It's A Laughing Matter

by Mary Wolbach Lopert


Joke Junkies Or Jokes Heard ‘Round The World

Hardly a day goes by without some startling revelation about a famous so-and-so being hooked on the designer substance of the hour. For the rest of us law abiding folk, there is always nicotine, caffeine, alcohol or sex. But a new addiction has recently come down the pike of the internet. No, it isn’t the much heralded pornography or shopping.com; it’s jokes.

If you have e-mail and a friend or two in your online "address book" then you probably know someone who is hooked on jokes. I have one friend who fits this bill.

I was an e-mail neophyte when I re-established my friendship with Frances, a girlfriend from high school. We reconnected via e-mail after a friend, who I actually talk to, gave her my e-mail address. Before you can say "your mail has been sent" I received a nice letter followed by a joke. Since the joke was actually funny I forwarded it to the other three people in my address book.

Before I go on, let me say that Frances lives in Israel. Whereas, a few years ago daily communication would have been prohibitively expensive, with unlimited internet access and a local server, you can receive hourly updates.

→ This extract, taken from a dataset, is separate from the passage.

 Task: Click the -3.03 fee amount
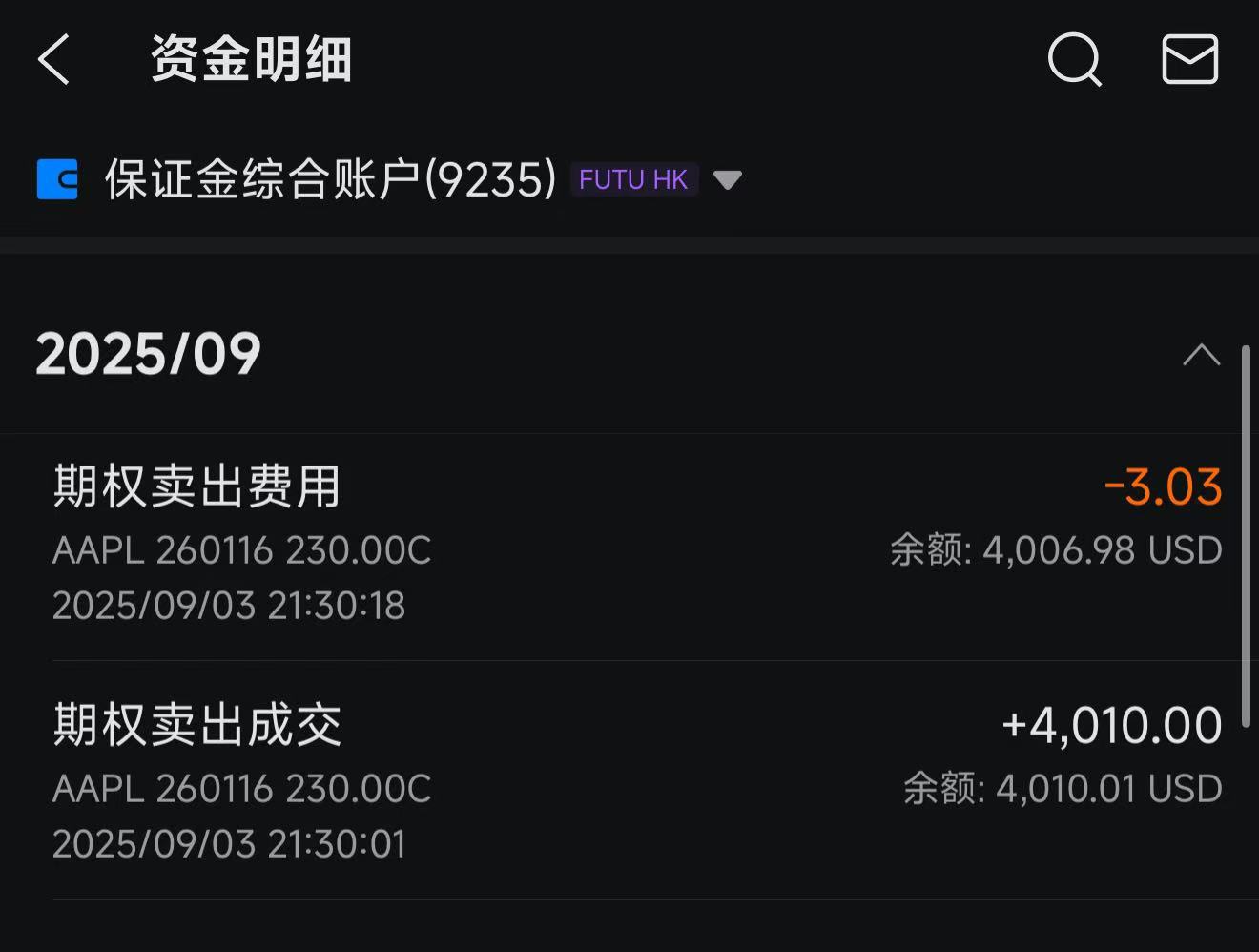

Frances also keeps up with 75 of her closest friends.

The joke a day she sent me quickly grew geometrically. For a while I simply passed them on to the ever increasing list in my online address book.

Strange things happen when you start forwarding upwards of 25 jokes a day. I almost lost one friend because I sent so many jokes at one time the sheer volume caused her computer to crash; another friend became upset over the "obvious" right wing tone of the political jokes, while a third thought they were too far to the left. As I have painfully discovered in other areas of my life, humor is a very personal thing.

From these mishaps I have developed what may be the first e-mail etiquette rules for jokes. They are very simple and sticking to them may save a friendship.

Etiquette Rule #1: Ask before you send. While I have a friend who actually changed her online service so she could receive these jokes, there are people who do not want to receive gazillions of jokes every day. Perhaps they are humorless shut-ins who don’t care about the latest Bill Gates slam or political nursery rhyme. Maybe they are just too lazy to point and click that often. Or it could be because of. . .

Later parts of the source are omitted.